Here's a nice still of the cast of Stagecoach lining up in full costume for a United Artists publicity shot around the time of the film's release. Claire Trevor, John Wayne and Andy Devine on the left look relaxed enough but some of their co-stars seem oddly reluctant to break character.
Stagecoach is of course most famous for finally making Wayne a star despite the fact that it was actually his 83rd screen outing, the actor having toiled away and honed his craft in bit-parts and B-movies since 1926. However, what is perhaps most interesting to modern audiences about this microcosmic fable, in which allegorical types battle Injuns and the "foul disease of social prejudice" during a perilous journey from Tonto, Arizona, to Lordsburg, New Mexico, is not so much its class-bound themes (though the Lady's League of Law and Order is memorably horrible). Rather, it is the all-too topical pronouncements of Berton Churchill's pompous and ultimately corrupt, hypocritical and cowardly banker, Henry Gatehouse. This crooked embezzler, only taking the Overland Stage in the first place in order to flee town with a $50,000 stash of stolen savings, insists that "What's good for the banks is good for the country!" and later foams forth a rant that is worth repeating in full:
"I don't know what the government is coming to. Instead of protecting businessmen, it pokes its nose into business! Why, they're even talking now about having bank examiners. As if we bankers don't know how to run our own banks! Why, at home I have a letter from a popinjay official saying they were going to inspect my books. I have a slogan that should be emblazoned on every newspaper in this country: America for the Americans! The government must not interfere with business! Reduce taxes! Our national debt is something shocking. Over one billion dollars a year! What this country needs is a businessman for president!"
One can't help feeling that there are as many Gatehouse's alive and well in America today as there were in 1880 or in the Depression-haunted thirties when this speech was written.

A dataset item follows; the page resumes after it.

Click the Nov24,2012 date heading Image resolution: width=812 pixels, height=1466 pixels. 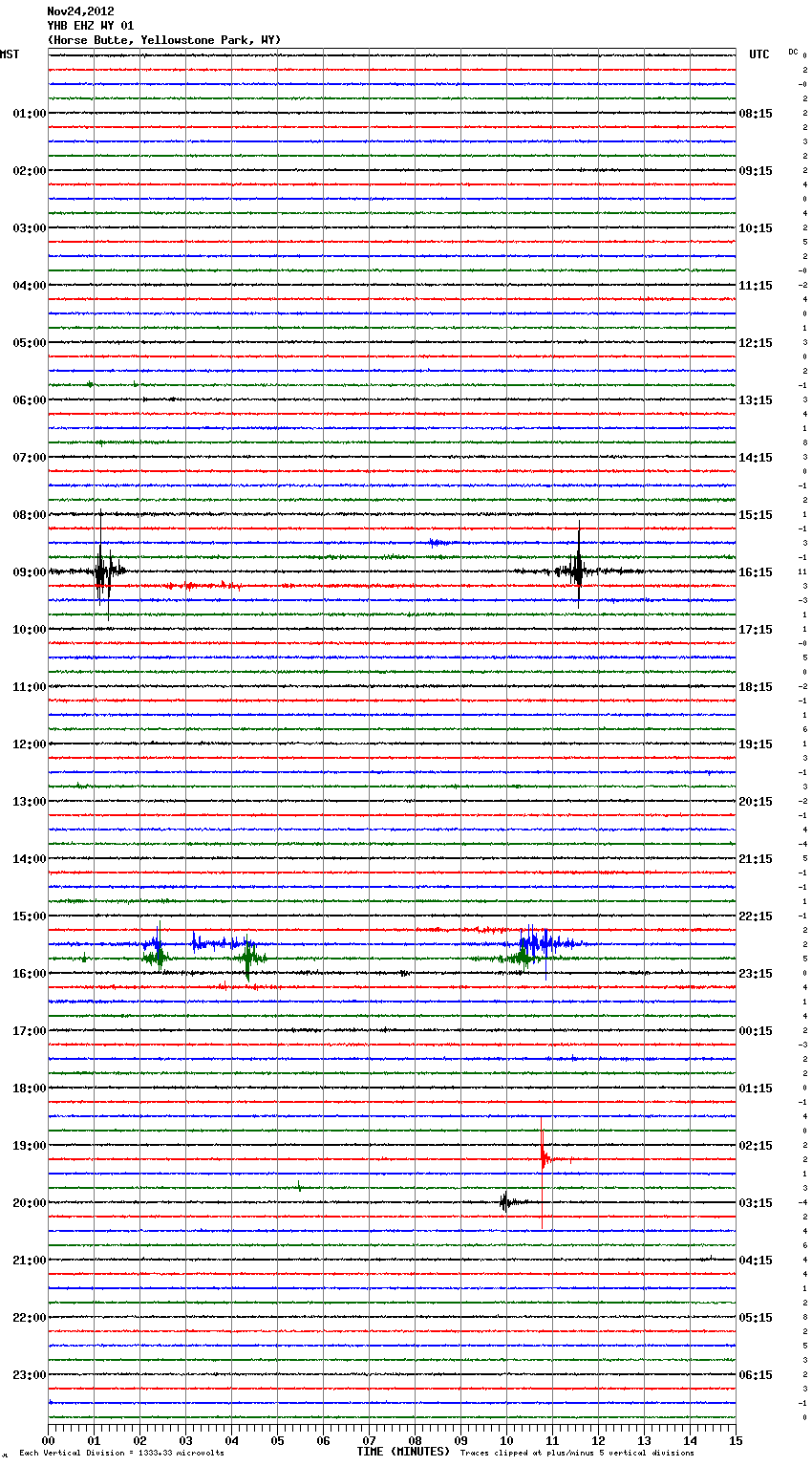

This sort of detail makes Stagecoach feels like an oddly left-wing film for John Ford to have made: news of the Republican Convention even gets dropped entirely from the Lordsburg newspaper's front page in favour of a splash on the Ringo Kid's Main Street stand-off with Luke Plummer.

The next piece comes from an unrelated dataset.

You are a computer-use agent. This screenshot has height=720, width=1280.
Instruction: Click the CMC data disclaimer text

Scripted by Dudley Nichols and Ben Hecht from a 1937 Collier's story by Ernest Haycox, Stagecoach is packed with brilliant character performances throughout from the likes of genre stalwarts Wayne, Thomas Mitchell and Devine but special mention should really go to several others. Trevor is tremendously moving as Dallas, the film's tart-with-a-heart and the object of Ringo's affections, John Carradine does well in expanding upon an otherwise one-dimensional goateed Southern gambler part and Donald Meek is on hysterical form as the quivering whisky salesman Samuel Peacock/Hancock. Meek's double act with the perpetually sozzled Mitchell as philosopher and sometime medic Doc Josiah Boone is a joy, especially when the latter is tucking his friend carefully into his seat in order to silence objection as he sets about draining the man's entire sample case. Meek is also funny donning a deerstalker hat in terror as soon as the possibility of Apache scalpings is mentioned. The stunts are astonishingly impressive too and all the better for being real rather than CGI concoctions, most notably the river crossing and climactic chase across the plains under attack from Geronimo's braves.
As for the Winchester-wielding Wayne, well, as soon as Ford's camera zooms in on his youthful face you know you're looking at a legend in the making.